─── Exercise data
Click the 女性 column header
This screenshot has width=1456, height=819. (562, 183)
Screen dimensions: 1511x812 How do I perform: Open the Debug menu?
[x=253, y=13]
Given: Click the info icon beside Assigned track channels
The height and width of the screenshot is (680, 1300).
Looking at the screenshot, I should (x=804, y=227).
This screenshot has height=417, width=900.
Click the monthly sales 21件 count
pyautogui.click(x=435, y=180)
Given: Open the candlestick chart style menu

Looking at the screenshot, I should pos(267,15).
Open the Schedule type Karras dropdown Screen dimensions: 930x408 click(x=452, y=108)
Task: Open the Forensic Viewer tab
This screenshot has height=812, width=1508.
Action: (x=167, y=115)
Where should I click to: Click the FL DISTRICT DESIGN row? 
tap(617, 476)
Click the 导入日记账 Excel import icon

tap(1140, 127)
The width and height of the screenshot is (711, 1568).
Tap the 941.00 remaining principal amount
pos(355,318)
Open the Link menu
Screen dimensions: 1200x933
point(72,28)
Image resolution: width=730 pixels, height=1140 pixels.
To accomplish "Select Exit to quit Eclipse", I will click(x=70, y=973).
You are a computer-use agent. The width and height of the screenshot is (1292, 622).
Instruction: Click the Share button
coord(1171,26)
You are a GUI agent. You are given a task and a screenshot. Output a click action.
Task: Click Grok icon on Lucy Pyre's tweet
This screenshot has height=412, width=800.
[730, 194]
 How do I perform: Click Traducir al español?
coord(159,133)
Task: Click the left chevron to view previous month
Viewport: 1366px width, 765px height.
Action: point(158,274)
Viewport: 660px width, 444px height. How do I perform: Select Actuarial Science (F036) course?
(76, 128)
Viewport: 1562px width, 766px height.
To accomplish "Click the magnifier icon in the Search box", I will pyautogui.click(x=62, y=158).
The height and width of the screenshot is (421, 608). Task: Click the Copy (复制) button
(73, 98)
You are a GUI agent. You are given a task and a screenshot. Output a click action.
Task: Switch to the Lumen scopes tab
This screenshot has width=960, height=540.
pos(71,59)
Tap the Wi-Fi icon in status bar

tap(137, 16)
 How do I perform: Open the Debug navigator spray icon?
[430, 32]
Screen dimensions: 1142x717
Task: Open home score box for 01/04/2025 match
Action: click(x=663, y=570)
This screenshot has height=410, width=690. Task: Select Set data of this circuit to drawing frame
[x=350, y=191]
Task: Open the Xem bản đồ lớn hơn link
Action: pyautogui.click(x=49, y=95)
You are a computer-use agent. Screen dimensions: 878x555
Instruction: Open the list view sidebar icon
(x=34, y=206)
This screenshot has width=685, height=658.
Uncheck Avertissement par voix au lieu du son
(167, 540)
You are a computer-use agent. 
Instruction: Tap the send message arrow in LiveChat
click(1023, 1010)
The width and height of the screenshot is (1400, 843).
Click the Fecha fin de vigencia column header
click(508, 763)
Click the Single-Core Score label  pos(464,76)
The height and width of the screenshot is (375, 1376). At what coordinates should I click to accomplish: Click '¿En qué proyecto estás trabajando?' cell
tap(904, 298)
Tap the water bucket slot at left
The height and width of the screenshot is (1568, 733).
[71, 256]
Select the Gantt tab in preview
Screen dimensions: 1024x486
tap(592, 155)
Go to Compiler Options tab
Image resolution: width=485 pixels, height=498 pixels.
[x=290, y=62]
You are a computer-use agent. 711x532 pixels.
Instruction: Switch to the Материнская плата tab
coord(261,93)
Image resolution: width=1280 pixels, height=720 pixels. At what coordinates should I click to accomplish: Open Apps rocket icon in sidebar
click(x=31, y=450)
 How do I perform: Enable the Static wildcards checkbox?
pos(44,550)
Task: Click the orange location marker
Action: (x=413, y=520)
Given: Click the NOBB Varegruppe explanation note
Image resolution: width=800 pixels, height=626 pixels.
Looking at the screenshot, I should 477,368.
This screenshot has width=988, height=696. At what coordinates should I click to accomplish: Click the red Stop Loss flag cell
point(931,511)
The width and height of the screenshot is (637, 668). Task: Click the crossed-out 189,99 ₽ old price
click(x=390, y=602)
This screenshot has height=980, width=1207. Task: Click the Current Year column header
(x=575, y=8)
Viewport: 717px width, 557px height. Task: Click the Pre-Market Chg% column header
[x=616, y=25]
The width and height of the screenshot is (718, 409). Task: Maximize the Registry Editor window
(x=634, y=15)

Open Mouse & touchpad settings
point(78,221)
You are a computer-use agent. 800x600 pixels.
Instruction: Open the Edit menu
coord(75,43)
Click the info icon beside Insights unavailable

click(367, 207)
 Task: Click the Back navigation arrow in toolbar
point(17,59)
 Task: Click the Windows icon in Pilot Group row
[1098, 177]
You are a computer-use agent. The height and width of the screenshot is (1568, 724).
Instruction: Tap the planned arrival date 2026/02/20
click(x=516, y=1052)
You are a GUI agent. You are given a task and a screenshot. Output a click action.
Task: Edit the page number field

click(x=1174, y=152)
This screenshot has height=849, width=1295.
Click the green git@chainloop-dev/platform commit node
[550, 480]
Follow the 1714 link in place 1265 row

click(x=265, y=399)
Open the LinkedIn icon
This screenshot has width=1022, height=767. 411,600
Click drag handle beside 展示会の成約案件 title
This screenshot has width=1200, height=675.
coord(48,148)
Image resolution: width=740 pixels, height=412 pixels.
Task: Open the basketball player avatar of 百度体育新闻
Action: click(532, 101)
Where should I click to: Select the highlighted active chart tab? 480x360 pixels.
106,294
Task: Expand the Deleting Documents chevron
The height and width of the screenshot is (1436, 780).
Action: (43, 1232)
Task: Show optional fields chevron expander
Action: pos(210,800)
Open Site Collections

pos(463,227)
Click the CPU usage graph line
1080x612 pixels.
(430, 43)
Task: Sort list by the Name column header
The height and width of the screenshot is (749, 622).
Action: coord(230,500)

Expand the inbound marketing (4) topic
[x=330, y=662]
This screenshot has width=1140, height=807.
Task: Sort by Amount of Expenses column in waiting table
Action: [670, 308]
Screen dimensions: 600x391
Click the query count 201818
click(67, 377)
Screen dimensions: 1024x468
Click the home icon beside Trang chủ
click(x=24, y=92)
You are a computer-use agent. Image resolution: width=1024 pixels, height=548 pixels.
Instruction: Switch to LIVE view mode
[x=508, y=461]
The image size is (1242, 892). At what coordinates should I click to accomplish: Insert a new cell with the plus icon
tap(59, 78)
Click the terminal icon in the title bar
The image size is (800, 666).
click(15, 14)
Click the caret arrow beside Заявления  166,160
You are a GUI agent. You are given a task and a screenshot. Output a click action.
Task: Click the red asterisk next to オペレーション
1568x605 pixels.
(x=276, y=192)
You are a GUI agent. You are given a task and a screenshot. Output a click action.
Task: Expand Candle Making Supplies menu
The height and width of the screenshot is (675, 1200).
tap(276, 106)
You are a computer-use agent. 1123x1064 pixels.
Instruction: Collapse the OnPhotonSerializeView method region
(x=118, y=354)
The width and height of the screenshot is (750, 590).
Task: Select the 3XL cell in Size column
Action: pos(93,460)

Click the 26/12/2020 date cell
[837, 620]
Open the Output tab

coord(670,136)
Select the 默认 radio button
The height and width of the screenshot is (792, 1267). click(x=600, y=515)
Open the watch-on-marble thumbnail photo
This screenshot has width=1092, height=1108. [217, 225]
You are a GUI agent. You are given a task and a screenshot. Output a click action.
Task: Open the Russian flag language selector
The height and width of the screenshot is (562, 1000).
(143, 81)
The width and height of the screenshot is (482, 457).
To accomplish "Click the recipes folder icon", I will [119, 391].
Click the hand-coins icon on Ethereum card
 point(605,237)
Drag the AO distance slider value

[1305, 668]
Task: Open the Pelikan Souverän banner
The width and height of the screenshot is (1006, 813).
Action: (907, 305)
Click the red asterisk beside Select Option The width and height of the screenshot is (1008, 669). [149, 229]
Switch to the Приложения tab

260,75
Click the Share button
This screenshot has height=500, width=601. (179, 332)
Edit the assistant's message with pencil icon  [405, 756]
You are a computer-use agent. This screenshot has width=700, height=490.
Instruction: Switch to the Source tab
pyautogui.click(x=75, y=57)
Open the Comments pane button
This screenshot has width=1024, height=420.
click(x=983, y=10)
──────
* **Problem details**: What you give back should be only the lines of the records above, starting at the line with "The height and width of the screenshot is (375, 1376)." and ending at the line with "Given: Click the NOBB", restated word for word.

* **Task solution**:
The height and width of the screenshot is (375, 1376). At what coordinates should I click to accomplish: Click '¿En qué proyecto estás trabajando?' cell
tap(904, 298)
Tap the water bucket slot at left
The height and width of the screenshot is (1568, 733).
[71, 256]
Select the Gantt tab in preview
Screen dimensions: 1024x486
tap(592, 155)
Go to Compiler Options tab
Image resolution: width=485 pixels, height=498 pixels.
[x=290, y=62]
You are a computer-use agent. 711x532 pixels.
Instruction: Switch to the Материнская плата tab
coord(261,93)
Image resolution: width=1280 pixels, height=720 pixels. At what coordinates should I click to accomplish: Open Apps rocket icon in sidebar
click(x=31, y=450)
 How do I perform: Enable the Static wildcards checkbox?
pos(44,550)
Task: Click the orange location marker
Action: (x=413, y=520)
Given: Click the NOBB Varegruppe explanation note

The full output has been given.